(Stored records)

=== Begin Enclosure ===

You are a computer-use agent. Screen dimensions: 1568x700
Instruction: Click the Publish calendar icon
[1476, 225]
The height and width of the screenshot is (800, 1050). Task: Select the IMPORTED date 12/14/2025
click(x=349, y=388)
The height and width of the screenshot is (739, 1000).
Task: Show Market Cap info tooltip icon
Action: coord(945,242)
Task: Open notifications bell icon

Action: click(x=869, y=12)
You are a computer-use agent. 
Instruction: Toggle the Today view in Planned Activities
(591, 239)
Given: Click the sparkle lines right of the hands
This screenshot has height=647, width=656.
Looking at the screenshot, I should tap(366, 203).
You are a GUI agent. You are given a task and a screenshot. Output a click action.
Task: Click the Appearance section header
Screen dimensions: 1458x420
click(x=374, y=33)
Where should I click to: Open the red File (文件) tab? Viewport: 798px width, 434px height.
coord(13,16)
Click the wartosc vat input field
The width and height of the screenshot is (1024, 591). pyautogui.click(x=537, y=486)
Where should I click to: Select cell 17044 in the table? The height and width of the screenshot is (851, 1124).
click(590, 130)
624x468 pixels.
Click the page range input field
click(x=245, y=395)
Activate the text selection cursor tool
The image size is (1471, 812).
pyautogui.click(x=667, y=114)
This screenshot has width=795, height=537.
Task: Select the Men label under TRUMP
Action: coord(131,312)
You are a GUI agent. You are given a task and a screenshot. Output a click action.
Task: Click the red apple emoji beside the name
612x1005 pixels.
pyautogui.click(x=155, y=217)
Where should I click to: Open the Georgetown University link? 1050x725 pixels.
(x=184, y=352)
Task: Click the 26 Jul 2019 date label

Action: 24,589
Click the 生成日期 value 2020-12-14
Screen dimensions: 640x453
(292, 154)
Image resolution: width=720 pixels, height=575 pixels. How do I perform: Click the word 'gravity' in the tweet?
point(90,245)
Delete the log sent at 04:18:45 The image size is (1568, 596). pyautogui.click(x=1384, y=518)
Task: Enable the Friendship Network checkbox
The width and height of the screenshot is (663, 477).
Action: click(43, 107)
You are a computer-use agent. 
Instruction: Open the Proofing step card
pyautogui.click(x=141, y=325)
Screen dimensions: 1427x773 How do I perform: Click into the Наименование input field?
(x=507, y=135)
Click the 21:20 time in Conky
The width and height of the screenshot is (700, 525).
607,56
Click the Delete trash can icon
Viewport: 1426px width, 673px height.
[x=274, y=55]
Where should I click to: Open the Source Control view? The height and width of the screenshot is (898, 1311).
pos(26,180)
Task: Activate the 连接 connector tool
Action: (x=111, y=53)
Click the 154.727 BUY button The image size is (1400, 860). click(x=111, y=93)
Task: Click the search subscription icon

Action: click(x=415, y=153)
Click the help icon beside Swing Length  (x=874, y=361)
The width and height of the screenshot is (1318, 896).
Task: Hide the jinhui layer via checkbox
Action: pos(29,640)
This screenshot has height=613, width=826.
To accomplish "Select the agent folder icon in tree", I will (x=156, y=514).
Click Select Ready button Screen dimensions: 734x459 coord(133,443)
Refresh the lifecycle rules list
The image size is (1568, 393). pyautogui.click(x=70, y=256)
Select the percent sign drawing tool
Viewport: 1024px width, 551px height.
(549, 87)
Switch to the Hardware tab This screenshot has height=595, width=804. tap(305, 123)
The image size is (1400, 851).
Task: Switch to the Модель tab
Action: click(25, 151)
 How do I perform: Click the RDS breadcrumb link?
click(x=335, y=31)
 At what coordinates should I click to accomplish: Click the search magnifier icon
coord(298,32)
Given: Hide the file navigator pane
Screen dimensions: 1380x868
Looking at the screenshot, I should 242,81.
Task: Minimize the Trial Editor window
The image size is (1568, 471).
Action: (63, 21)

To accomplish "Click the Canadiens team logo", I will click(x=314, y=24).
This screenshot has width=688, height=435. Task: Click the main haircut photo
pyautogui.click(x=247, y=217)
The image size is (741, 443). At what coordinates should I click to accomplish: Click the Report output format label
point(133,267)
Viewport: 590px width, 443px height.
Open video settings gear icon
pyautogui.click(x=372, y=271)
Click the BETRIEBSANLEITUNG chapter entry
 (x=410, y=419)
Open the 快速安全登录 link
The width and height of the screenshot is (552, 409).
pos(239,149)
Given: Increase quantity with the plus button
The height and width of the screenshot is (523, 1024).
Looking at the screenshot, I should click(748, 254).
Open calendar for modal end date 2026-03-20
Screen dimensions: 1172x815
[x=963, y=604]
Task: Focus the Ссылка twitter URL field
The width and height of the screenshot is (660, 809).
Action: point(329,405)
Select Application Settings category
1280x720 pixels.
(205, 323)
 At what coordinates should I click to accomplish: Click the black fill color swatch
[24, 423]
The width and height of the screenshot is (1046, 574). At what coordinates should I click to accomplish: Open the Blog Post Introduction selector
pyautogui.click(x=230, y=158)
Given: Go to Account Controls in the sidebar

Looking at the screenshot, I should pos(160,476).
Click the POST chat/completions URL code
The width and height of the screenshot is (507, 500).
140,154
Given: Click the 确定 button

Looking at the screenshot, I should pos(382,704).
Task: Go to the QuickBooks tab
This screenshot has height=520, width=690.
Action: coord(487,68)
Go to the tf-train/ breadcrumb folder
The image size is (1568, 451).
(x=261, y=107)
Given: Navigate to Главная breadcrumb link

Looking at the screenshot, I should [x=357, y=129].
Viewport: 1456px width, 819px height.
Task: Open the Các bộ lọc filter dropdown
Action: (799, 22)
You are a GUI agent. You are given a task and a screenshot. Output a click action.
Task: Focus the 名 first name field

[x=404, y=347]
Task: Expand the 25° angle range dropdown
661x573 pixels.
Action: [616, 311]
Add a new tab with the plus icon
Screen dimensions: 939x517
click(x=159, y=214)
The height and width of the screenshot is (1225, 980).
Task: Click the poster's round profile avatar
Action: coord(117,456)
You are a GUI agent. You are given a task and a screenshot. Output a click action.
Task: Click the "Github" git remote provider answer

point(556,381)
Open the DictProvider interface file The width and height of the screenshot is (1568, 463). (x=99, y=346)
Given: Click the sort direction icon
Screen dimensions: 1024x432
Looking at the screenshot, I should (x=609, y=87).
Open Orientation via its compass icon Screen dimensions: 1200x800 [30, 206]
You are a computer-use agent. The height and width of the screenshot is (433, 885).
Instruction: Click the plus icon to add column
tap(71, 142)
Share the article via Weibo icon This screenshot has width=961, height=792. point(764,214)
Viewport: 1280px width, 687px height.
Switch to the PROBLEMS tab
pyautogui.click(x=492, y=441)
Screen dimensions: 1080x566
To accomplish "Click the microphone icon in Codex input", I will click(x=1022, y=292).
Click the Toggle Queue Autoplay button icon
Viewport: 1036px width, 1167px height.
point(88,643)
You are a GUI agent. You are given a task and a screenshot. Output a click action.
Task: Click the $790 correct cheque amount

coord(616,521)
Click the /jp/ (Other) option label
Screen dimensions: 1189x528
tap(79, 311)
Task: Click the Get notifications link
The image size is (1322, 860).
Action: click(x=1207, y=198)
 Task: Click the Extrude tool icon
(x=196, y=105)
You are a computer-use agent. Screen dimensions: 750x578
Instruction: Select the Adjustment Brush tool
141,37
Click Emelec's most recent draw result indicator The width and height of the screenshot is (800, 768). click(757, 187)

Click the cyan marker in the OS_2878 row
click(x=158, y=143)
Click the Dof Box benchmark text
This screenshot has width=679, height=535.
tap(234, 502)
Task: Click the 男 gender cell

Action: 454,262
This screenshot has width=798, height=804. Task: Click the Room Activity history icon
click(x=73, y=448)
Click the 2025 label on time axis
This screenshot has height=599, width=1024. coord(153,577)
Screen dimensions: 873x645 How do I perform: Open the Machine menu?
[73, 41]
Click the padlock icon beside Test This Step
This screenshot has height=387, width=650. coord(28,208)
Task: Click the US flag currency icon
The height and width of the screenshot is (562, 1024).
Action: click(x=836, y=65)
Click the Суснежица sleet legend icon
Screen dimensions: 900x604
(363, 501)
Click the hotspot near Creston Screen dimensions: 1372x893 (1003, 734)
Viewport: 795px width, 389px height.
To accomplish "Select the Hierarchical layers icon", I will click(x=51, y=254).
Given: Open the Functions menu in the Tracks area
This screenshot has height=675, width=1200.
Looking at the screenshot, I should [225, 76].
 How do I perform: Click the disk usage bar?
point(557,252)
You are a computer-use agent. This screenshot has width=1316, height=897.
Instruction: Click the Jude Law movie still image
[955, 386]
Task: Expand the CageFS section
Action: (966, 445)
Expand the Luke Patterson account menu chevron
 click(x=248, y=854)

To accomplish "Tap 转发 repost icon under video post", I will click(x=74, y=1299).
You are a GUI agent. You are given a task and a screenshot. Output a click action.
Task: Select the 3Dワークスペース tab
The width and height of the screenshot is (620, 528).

=== End Enclosure ===

▸ What you need to do:
Scan the records above for the string "Delete", then report every line that contains it.

▸ Answer space:
Delete the log sent at 04:18:45 The image size is (1568, 596). pyautogui.click(x=1384, y=518)
Click the Delete trash can icon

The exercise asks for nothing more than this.